— Task instructions —
Write out the records exactly, starting with the line that contains "Increase zoom with" and continuing through the line that contains "Click red triangle".

— Provided material —
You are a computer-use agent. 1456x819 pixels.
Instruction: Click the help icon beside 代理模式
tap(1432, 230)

==

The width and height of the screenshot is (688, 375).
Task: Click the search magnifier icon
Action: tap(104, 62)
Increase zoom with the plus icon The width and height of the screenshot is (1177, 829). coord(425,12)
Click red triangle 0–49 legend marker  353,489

— Written response —
Increase zoom with the plus icon The width and height of the screenshot is (1177, 829). coord(425,12)
Click red triangle 0–49 legend marker  353,489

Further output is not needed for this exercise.